エレジーナに覆い被さる体勢となり、アズフは悩む。
頭突きするか、キスするか、噛みつくか……。
「ぶぼっ!」
その隙にエレジーナの方から頭突きを仕掛けた。
衝撃に怯んだ隙に拘束から脱出し、エレジーナはナイフを握り直す。
──口にも何か仕込んどけばよかった。
毒針でも口に入れておけば、今みたいな状況の時にもっと楽に動けた。
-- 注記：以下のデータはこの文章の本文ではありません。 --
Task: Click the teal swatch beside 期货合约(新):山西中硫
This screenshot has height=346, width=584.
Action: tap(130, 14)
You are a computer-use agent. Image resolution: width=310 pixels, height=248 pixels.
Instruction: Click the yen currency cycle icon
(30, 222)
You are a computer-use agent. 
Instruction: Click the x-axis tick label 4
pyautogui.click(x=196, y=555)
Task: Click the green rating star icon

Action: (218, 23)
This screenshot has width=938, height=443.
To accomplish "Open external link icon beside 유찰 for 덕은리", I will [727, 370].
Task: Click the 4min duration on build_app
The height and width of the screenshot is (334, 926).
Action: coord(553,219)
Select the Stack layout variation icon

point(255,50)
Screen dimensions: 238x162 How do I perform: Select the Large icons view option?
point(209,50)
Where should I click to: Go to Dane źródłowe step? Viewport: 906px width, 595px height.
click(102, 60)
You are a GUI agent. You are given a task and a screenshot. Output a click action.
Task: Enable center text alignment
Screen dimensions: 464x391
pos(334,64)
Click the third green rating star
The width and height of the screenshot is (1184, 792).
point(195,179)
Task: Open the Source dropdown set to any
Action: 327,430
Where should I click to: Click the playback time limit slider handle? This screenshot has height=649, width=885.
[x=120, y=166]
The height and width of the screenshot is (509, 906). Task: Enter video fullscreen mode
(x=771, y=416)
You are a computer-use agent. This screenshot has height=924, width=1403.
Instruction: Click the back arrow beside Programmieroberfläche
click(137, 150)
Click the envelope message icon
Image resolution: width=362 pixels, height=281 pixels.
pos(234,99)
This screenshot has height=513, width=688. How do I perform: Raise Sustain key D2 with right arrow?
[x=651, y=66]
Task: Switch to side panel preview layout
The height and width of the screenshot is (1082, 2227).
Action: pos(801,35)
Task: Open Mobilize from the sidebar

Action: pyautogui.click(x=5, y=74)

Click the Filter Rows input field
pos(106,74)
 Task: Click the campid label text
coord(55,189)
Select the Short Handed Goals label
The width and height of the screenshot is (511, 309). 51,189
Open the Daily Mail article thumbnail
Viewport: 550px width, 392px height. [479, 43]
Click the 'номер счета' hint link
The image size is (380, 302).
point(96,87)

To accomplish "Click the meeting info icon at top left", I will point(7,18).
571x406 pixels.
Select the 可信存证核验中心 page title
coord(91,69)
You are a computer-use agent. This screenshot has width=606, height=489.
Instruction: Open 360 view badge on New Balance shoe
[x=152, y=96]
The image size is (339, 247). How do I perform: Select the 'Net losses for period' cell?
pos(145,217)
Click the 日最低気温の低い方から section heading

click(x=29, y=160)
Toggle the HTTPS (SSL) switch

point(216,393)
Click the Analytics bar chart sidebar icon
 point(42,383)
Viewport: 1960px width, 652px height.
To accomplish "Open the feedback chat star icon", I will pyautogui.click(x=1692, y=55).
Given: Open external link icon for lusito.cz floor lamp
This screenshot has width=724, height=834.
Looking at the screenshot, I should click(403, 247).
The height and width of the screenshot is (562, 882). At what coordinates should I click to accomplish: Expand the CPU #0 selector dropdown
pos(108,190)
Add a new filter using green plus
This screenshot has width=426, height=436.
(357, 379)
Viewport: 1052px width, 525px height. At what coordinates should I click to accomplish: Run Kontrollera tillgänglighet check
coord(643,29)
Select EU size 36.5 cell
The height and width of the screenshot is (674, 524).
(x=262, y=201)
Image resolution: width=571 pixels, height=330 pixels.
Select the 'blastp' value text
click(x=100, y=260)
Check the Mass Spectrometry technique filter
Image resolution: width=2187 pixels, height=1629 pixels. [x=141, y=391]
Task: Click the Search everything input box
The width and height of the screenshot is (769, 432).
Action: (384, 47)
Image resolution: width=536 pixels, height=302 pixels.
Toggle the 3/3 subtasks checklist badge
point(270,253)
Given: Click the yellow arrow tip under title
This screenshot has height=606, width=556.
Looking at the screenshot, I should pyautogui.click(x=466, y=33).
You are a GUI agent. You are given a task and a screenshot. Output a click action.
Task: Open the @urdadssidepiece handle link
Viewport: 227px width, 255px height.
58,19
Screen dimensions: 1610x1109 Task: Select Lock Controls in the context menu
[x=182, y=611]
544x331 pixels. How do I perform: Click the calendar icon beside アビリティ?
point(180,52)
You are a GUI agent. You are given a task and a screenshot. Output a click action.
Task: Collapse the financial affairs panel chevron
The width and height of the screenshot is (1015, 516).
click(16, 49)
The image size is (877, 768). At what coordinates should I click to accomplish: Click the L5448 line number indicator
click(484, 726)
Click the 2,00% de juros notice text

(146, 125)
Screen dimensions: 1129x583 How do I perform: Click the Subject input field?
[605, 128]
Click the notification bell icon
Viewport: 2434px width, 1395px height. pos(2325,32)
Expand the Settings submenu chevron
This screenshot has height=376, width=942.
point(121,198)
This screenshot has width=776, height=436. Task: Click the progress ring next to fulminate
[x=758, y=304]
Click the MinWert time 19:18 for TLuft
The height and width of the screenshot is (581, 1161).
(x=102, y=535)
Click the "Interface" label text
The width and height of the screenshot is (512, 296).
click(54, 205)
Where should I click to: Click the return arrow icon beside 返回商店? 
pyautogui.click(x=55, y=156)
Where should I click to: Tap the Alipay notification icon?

でも戦闘スタイルが喋りで混乱させながら、っていうものだから仕方ないと言えば仕方ない。
……で、好機だ。
”魔人”は痛みを感じないわけではない。あくまで、そういう素振りを見せないだけだ。
つまり今の怯みも痛みによるものから。その隙を突いて、回復される前に……。
「……ッ……!!」
接近した瞬間、エレジーナの脇腹に拳が入り、その身体が後方へと大きく吹っ飛んだ。
「ぐっ……ぅ……!」
油断があった。攻撃への欲を出したばかりに、頭から抜け落ちていた。
「ふぅ……ここからは、私の実力を見せてあげるわ。」
アベリアの姿をした魔人がそう言った。